Have you encountered this exception for a stored procedure which does indeed have a balanced transaction block?

I double-checked the stored procedure and it has exactly one TRANSACTION BEGIN and cooresponding TRANSACTION END

Error logged

SqlException - Transaction count after EXECUTE indicates a mismatching number of BEGIN and COMMIT statements. Previous count = 1, current count = 0.  The COMMIT TRANSACTION request has no corresponding BEGIN TRANSACTION. - Delete failed - stack:    at System.Data.SqlClient.SqlConnection.OnError(SqlException exception, Boolean breakConnection)     at System.Data.SqlClient.TdsParser.ThrowExceptionAndWarning(TdsParserStateObject stateObj)     at System.Data.SqlClient.TdsParser.Run(RunBehavior runBehavior, SqlCommand cmdHandler, SqlDataReader dataStream, BulkCopySimpleResultSet bulkCopyHandler, TdsParserStateObject stateObj)     at System.Data.SqlClient.SqlCommand.FinishExecuteReader(SqlDataReader ds, RunBehavior runBehavior, String resetOptionsString)     at System.Data.SqlClient.S ... [Rest of stack trace truncated by logging system]`

Additional Info

The stored procedure does contain EXEC calls to another stored procedure. Would a mismatched transaction pair here cause the error to be surfaced in this way?
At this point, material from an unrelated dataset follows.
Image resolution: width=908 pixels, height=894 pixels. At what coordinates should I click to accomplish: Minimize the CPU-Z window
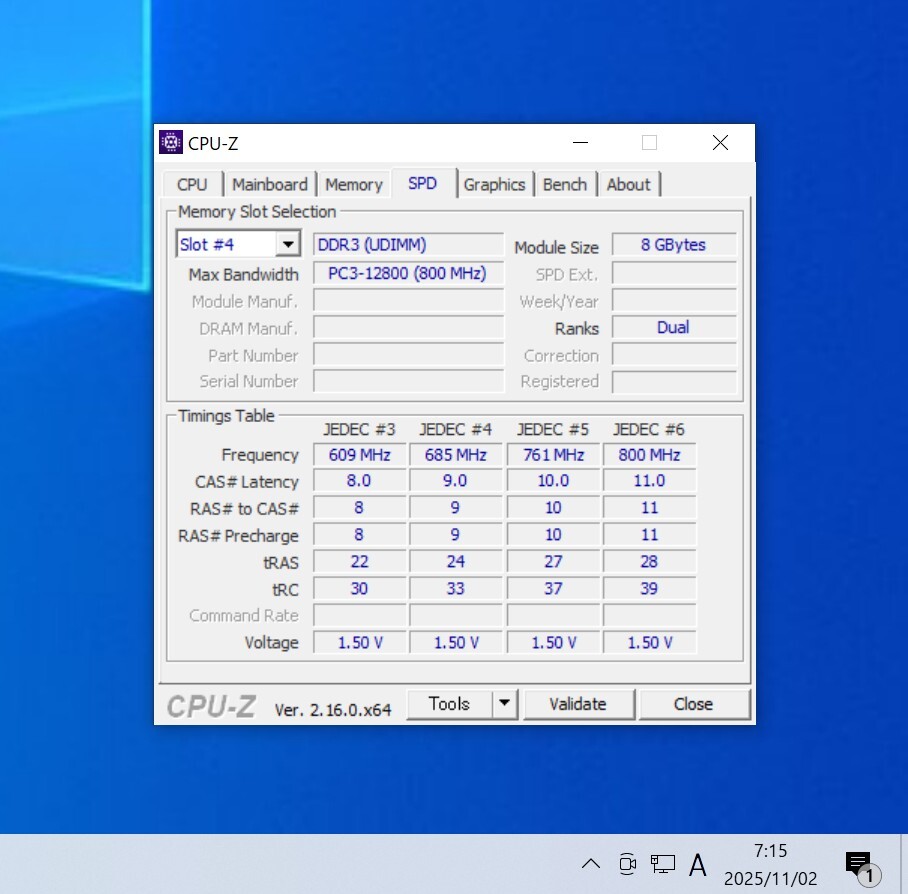(580, 143)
Update It turns out that there was a violation of a foreign key constraint within the nested stored procedure. The outer transaction did not include a Try/Catch block and had SET XACT_ABORT ON specified, which did not properly handle either a commit or rollback. Also added a check for @@TransactionCount > 0 before attempting a rollback

Yes it would. Each BEGIN increments @@trancount , each commit decrements it. Only when the count gets to 0 is the transaction really committed. Your procedure, as a caller, cannot control this. It is the job of the called procedures to behave properly and balance the BEGIN and COMMIT count, if any of the called procedures has a imbalance, you'll see this error.

Are you sure you don't have path that produces this

BEGIN TRAN

ROLLBACK TRAN

COMMIT TRAN

Yes, you're going down the right path. If a nested procedure call creates transactions, they affect the calling procedure.

Check that other procedure

Make sure you don't have inadvertently written

 return
 commit

in place of

 commit
 return

For me, that was the problem.

Add this on top of PROCEDURE creation text

SET XACT_ABORT ON;

It will ensure that if nothing got executed, the transaction is aborted entirely.